Это была наша последняя встреча с реб Мойшеле. Вскоре мы покинули Австрию. Время шло. Мы приехали в Америку. Но знаете, все эти годы мы с братом не забывали тот удивительный нигун. Я поступил в Месивту «Тора ва-Даас». И всех, кто приходил в Месивту, я обучал нигуну реба Мойше.

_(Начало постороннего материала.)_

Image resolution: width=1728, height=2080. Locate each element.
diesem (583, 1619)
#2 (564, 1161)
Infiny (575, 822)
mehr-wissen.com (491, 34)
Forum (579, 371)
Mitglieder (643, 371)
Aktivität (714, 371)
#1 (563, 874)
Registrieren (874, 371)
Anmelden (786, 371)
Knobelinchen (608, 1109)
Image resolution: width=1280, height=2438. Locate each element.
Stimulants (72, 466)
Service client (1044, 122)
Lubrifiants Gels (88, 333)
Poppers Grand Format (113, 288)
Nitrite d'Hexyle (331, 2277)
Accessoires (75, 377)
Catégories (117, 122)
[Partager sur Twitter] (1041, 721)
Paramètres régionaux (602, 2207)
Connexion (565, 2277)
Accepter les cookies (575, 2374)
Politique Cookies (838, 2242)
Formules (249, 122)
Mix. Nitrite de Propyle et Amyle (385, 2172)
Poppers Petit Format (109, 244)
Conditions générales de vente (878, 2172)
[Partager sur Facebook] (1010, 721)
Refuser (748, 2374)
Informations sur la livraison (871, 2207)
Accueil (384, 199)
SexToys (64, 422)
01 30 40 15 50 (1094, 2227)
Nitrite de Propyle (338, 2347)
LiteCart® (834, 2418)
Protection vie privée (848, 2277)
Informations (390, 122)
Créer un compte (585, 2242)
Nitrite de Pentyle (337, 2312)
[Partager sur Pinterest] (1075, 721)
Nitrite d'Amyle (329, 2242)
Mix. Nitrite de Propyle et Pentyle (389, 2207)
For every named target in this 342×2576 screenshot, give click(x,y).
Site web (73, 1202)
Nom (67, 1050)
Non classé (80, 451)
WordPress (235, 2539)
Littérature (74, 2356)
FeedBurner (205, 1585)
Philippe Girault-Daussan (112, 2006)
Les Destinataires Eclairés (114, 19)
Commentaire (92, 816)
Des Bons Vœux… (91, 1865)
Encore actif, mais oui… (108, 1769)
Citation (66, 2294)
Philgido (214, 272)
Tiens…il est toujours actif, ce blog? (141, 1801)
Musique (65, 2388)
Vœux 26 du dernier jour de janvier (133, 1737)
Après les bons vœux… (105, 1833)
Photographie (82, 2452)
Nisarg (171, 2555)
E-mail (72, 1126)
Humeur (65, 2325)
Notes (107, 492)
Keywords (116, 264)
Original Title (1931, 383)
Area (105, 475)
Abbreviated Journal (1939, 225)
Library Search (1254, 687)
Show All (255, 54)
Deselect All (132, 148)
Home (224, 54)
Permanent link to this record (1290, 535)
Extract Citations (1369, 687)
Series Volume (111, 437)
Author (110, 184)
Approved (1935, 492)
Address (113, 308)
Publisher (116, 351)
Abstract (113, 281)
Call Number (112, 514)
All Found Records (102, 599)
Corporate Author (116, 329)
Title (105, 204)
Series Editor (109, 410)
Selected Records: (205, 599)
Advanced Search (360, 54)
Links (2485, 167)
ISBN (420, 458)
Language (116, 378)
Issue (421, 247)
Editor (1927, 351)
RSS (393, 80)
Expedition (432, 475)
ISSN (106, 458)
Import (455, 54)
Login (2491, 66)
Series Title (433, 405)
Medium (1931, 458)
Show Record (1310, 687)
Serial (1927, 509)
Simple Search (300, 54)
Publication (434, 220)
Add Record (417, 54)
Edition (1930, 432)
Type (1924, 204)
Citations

Потом я стал выступать по всей Америке с концертами — и вы знаете, скольких молодых евреев вернул к Торе нигун реба Мойшеле? Тысячи! В это невозможно поверить… И самое главное: я учил всех этих ребят, которые приходили ко мне на концерты, что даже в среду вечером мы говорим — гут шабес. Мы живем в эпоху перед приходом Машиаха, мы не можем ждать субботы, чтобы сказать «гут шабес». Мы можем говорить «гут шабес» каждый день!

***

Где-то десять лет назад я шел по улице Бен-Йеуда в Тель-Авиве. Подошел ко мне какой-то человек и спросил:

— Ты — Шломо Карлибах из Бадена?

— Да.

— Ты знаешь ребе Мойшеле?

Вы знаете, скольких ребе Мойшеле я знаю? Но почему-то я сразу понял, о ком он говорит:

— Ты говоришь о ребе Мойшеле Гут Шабес? — спросил я и подумал, а вдруг он жив, вдруг он живет где-то здесь, в Бней-Браке?..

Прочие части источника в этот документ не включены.